Halloween is just not as fun as it used to be. There was a time when my wife and I were the young couple in the neighborhood and our kids were the little ones. We’d take them around the neighborhood and everyone would say how cute they were – my son in his Sponge Bob, Woody and Vampire (way before Twilight ushered in the vampire phenomena) costumes, and my daughter in her Pocahontas, Dorothy and Minnie Mouse costumes. Now we’re the “old” couple with the older kids and we marvel at how cute all the little kids are. It’s kind of sad, one kid in college and another in high school and we’re relegated to the over-the-hill gang.
In the neighborhood we live in now, all the kids grew up at once. We used to have tons of kids walking around the streets and coming to our house, now we get about 15 or 20 kids. And half of them aren’t even from our neighborhood. But the little kids are still so cute! Especially when the kids do what kids do and not what the parents want them to do. One mother was trying to do the polite thing and get her little girl to say thank you. “Do you have something to say?” asked the mother. After no response, the mother asked again, “Don’t you want to say something?” The girl, starting to walk away, turned around and gave one of those irresistibly cute little kid smiles and said, “See you later!” Totally innocent and totally cute.
We had a great neighborhood for trick-or-treating when I was growing up. Nobody had a huge yard so the houses were kind of tightly packed together, which was great when we were little because we could do both sides of half the street in a relatively short amount of time and have enough candy to last for weeks. Well, that is, if we could have kept all our candy. When we got home we were allowed to keep some of the candy and the rest went into a big bowl that Mom was in charge of. I don’t remember how much we could keep for ourselves, but it was somewhere between not enough and too little. Nevertheless, we’d choose what we wanted for our private stash and Mom would either approve it or make us put more into the community bowl. You would have thought we were hoarding gold instead of Snickers, Reese’s Peanut Butter Cups and M&M’s. I always knew exactly how many of each type I had, just in case someone tried to steal one of my prizes. I don’t think that ever happened, but I just didn’t trust my older brothers. Sorry guys.

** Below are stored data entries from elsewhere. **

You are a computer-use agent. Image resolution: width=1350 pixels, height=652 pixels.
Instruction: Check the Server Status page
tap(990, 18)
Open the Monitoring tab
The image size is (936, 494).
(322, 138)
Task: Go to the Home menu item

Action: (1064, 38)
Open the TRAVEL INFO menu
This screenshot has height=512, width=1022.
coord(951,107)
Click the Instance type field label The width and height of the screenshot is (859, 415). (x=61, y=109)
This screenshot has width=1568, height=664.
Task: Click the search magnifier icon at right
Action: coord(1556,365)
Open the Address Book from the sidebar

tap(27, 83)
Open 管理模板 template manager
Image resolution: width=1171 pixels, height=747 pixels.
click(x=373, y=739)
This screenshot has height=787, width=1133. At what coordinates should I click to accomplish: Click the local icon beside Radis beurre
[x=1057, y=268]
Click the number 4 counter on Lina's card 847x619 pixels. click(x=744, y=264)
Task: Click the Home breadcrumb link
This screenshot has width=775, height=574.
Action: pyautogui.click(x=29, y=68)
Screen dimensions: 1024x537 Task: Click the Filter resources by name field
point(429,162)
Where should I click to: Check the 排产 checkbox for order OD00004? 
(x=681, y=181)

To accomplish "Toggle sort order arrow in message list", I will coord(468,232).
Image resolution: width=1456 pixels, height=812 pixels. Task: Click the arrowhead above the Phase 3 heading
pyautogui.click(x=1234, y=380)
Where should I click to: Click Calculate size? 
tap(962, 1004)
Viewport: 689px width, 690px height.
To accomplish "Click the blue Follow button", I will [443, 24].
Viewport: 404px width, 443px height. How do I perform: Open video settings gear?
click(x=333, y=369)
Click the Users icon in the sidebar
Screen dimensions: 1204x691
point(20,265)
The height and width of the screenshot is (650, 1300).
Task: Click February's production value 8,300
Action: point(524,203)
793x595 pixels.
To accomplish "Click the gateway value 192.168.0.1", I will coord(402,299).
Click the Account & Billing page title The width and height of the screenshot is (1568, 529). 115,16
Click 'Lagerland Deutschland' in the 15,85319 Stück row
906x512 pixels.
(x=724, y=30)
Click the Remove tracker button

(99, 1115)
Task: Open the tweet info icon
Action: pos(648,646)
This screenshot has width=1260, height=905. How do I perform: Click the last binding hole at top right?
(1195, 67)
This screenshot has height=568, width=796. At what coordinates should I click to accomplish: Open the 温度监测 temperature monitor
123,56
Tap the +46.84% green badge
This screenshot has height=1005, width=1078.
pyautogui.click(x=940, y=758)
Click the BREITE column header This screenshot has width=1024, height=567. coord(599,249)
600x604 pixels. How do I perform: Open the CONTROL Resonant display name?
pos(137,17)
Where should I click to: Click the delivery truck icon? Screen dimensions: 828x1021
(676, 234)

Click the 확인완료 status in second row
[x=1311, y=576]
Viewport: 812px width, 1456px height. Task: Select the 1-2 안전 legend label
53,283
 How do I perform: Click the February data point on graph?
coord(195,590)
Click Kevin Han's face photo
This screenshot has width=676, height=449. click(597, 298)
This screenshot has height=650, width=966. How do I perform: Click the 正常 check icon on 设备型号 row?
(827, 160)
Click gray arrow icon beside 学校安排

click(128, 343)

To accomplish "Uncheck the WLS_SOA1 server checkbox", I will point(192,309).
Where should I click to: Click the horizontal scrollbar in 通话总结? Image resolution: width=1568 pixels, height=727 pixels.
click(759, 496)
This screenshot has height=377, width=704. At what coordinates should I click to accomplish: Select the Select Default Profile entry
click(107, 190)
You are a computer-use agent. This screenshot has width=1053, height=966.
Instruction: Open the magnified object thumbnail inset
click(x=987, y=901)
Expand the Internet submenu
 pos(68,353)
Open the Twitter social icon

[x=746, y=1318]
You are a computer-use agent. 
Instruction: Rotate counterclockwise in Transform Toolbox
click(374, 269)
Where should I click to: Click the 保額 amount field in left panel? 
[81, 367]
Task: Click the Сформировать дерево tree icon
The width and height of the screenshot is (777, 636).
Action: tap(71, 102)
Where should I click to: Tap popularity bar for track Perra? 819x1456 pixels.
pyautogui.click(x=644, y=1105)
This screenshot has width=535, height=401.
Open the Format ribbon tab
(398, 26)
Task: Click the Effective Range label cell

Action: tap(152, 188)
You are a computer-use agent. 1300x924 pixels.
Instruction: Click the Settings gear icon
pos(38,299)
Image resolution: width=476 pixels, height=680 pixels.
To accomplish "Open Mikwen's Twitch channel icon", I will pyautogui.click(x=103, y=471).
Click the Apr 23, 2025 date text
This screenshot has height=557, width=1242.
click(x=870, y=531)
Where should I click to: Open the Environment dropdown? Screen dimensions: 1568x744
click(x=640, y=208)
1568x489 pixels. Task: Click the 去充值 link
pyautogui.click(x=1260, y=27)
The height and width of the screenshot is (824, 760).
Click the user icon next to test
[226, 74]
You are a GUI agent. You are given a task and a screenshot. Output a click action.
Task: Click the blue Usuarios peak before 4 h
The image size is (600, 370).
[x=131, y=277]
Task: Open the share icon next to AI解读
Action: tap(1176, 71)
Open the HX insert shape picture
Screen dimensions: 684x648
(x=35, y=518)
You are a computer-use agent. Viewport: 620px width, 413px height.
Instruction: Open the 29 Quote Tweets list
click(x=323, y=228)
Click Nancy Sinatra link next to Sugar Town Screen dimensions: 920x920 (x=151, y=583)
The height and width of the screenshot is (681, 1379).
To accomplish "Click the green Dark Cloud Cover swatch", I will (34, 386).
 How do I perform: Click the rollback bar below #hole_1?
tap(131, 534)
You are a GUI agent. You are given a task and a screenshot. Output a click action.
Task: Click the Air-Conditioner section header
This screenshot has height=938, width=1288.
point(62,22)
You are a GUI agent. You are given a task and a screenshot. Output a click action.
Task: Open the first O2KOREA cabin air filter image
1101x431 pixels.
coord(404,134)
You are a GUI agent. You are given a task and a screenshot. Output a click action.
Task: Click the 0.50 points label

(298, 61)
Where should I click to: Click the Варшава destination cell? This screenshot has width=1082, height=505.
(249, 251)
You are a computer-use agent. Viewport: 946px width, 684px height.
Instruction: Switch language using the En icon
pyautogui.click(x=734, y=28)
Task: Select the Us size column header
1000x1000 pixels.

When we got older and were able to go out on our own, we did our street and the next street over. Whoa baby, did we get a lot of candy! We got a little smarter as we got older, too. We ate some of the best stuff before we went home and had to give up most of the good stuff. We even got creative a couple of years and would go around once, mix and match our costumes, and go around again. Of course, most of the neighbors knew what we were doing and would give us the “Haven’t I already seen you tonight?” speech and not give us more. Back then, everybody knew everybody in the neighborhood, so even with costumes they knew who we were. However, there were a few neighbors who gave us more anyway and we added to our loot.
I vaguely remember what our costumes were like back then. I remember wearing a Casper the Ghost costume for a couple of years, which was a cheap pullover with one of those plastic masks that made your face sweat even if it was 30 degrees that night. I think I went out as a baseball player one year, which meant putting on my team jersey and hat and carrying my glove. Low cost or no cost costumes were the rule. I also remember going out as a girl when I was about 10 years old, borrowing my sister’s skirt, tights and shirt, and using the smaller end of L’eggs eggs for a chest. I wore a wig, too, but I have no idea where that came from. I never did that again because a couple of my friends were looking at me in an extremely creepy way all night. It kind of made my skin crawl.
Back in the present, the trick-or-treaters stopped coming fairly early and we were left with half of the candy we bought, even after we were giving out multiples to everybody and me and my son had a couple of pieces ourselves. The fun was over before it began. Sure, there were a couple of cute kids that came by, but there was just something missing. A terribly scary thought has just crossed my mind and I can’t believe I’m even thinking about it, but maybe when we have grandkids Halloween will be fun again. Until then I’ll just have to reminisce about how incredibly cute my own kids were on Halloween. Even as I marvel at how they've grown into pretty incredible young adults.